Gurạdji (ger-ra-jee) is a native Australian bio-food which has been used by Indigenous people for thousands of years both ceremonially and medicinally.
Grown in the Australian bush, Gurạdji has many traditional uses -- the leaves were chewed to relieve toothache, steeped in water and sipped to relieve pain or nausea, and made into a paste that was applied to wounds or injuries to reduce inflammation.
We are lucky to have so much native produce in Australia that is so far untapped.
Gurạdji is available as a tisane that can be brewed in both hot and cold water for a caffeine free, cleansing herbal boost. When brewed, Gurạdji has a slightly sweet, mild green tea flavour, without the bitter tannins.
Health and wellness company LORE Australia have introduced this native superfood, with the founder, Jesse Gurugirr, having first learned of the plant from his Aboriginal relatives who passed it along from generation to generation.
"The plant gets its name from the wise 'Gurạdji Men' that once dispensed the leaf. They were the holders of knowledge, tradition and rules -- the lore," Gurugirr told The Huffington Post Australia.
"Gurạdji was shared as a way to welcome others and create a sense of community between clans."
On top of relieve toothaches, Gurạdji leaves were "chewed for vitality and to suppress hunger".

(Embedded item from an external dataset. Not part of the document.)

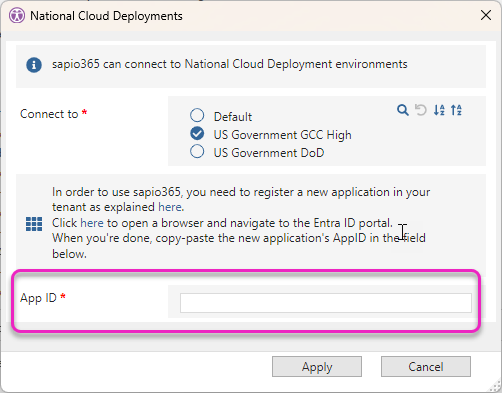Click the National Cloud Deployments title bar text
This screenshot has height=393, width=502.
[106, 16]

"Women would make a sun tea by steeping the leaves in water and leaving it in the sun," Gurugirr said. "They would drink the sun brewed infusion to relieve cramping, headaches and upset stomachs."

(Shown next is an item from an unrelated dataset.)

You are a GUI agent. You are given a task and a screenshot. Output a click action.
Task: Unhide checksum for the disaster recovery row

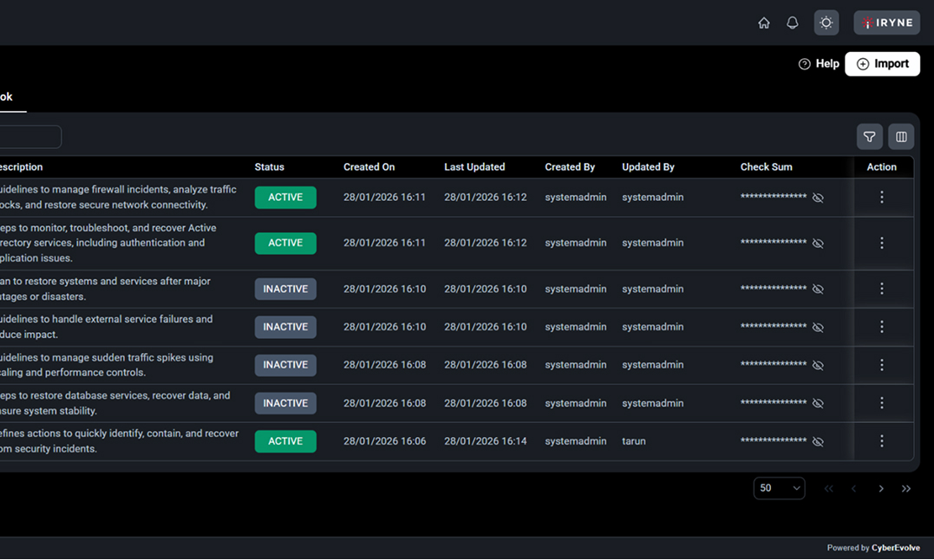coord(818,289)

According to Gurugirr, Gurạdji has a strong nutritional profile and while it is "not an instant fix or miracle cure" it is packed with a range of compounds which, when taken regularly as part of a healthy diet, can have positive long-term health benefits.
"As a tisane, Gurạdji is packed full of polyphenol antioxidants which are known to be beneficial in preventing cardiovascular disease, cancers and osteoporosis, and play an important role in the prevention of neurodegenerative diseases and diabetes," Gurugirr told HuffPost Australia.
"Gurạdji also contains compounds such as Quercetin and Kaempferol which have effective anti-inflammatory properties."
To make Gurạdji tisane, heat water to 85 degrees Celsius and steep the leaves for as long as you like. The tisane has a lovely, subtle flavour which becomes rich, yet not bitter, over time. Gurạdji leaves can also be used in other ways.
"Gurạdji can be blended finely or left as is and used on salads, in smoothies or in cooking," Gurugirr said.
"Or try putting your used Gurạdji leaves in a body cloth and washing your body while in the shower or even putting them directly in your bath. The presence of inositol makes it great for skin ailments and leaves your skin feeling soft and rejuvenated."
'Superfoods' aside, eating local Australian foods can help support the environment and local economy. They can also contain more nutrients due to the shorter time between harvest and table.
"We are lucky to have so much native produce in Australia that is so far untapped," Gurugirr told HuffPost Australia.